BlunderLab
Notebook
B040802 |
I happened to receive some phish e-mails while I was in the midst of an on-line course in Information Security Engineering. It was perfect time for my receiving some spam in my student account, because the mail reader that we use for the computer-mediated distance learning does not render HTML-formatted e-mail properly.
When I realized from the message subject that one of the spam had to be a phish, I was curious enough to look it over. And I found out how it works.
It is rather clever how some phish e-mail is arranged to hide the URL of the phish-hook. Then pop-up techniques are used for sleight-of-hand purposes and to prevent you from noticing that the spoof is in front of a legitimate web page. I'll talk about that another time.
What I want to share with you right now is a way to detect a wide class of spam and phish attacks from the safety of your in-basket. You can do it now, it takes almost no effort, and it can be quite entertaining.

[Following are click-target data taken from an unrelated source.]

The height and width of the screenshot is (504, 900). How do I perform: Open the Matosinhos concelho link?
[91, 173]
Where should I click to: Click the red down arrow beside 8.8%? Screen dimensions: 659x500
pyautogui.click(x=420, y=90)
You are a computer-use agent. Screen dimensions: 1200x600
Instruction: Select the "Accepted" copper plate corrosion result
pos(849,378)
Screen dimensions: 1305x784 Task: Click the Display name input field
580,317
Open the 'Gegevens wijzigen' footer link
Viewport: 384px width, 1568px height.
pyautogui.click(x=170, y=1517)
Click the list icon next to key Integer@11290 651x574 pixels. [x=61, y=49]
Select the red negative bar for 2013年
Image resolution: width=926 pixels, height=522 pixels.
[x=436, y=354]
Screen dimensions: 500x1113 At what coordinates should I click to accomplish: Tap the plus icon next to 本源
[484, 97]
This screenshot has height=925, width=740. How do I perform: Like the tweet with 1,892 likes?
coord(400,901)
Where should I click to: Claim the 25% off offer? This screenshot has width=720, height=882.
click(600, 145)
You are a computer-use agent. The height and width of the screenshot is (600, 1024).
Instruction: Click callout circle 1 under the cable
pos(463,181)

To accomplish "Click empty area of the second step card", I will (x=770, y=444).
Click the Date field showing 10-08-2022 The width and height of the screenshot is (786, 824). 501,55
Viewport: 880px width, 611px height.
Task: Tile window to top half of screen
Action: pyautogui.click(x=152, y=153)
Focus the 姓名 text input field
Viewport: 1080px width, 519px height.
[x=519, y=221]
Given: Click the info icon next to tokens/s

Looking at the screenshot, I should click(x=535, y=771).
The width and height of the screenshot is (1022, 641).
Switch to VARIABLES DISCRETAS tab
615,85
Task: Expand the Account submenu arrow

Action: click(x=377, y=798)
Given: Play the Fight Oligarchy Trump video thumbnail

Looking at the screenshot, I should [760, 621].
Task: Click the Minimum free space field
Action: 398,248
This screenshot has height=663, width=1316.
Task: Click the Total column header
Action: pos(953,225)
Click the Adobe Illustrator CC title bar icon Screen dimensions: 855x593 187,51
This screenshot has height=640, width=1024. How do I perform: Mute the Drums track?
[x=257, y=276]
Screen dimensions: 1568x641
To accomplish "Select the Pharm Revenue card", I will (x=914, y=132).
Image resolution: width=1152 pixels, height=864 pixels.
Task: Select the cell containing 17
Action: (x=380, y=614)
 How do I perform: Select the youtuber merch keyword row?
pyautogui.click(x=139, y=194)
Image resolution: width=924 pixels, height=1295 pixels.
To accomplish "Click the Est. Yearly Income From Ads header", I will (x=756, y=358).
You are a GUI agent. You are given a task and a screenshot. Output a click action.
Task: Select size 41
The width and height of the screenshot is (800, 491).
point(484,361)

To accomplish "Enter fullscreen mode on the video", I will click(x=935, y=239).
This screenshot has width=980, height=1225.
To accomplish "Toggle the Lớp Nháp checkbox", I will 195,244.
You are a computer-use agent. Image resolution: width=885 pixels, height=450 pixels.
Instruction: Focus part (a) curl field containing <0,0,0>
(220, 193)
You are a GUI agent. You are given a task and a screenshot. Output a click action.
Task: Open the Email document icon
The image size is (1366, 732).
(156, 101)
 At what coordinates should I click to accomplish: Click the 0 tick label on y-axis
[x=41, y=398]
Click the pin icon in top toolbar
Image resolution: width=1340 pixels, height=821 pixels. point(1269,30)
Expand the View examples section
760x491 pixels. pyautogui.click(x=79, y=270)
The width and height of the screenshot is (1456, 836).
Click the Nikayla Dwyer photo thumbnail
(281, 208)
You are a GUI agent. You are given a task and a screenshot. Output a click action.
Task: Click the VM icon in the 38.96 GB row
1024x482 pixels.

I have a small collection of e-mail spam, viruses, and phish attacks. Here's one exactly like the one that was received in the in-basket for my on-line course. But it arrived in my Microsoft Outlook in-basket, and it would look like this in Outlook Express, in Hotmail on-line, and who knows where else:
I'm showing you this nearly full size so that you can appreciate the impact of it. I have a trained eye and I already know that this is a phish. I wouldn't be opening it now except there's something I want you to see.
I also disconnected from the internet before I opened this email. I knew that I wasn't going to follow that apparent link even by accident.
For what we are about to do next, it is like letting the dental assistant put the lead blanket over you.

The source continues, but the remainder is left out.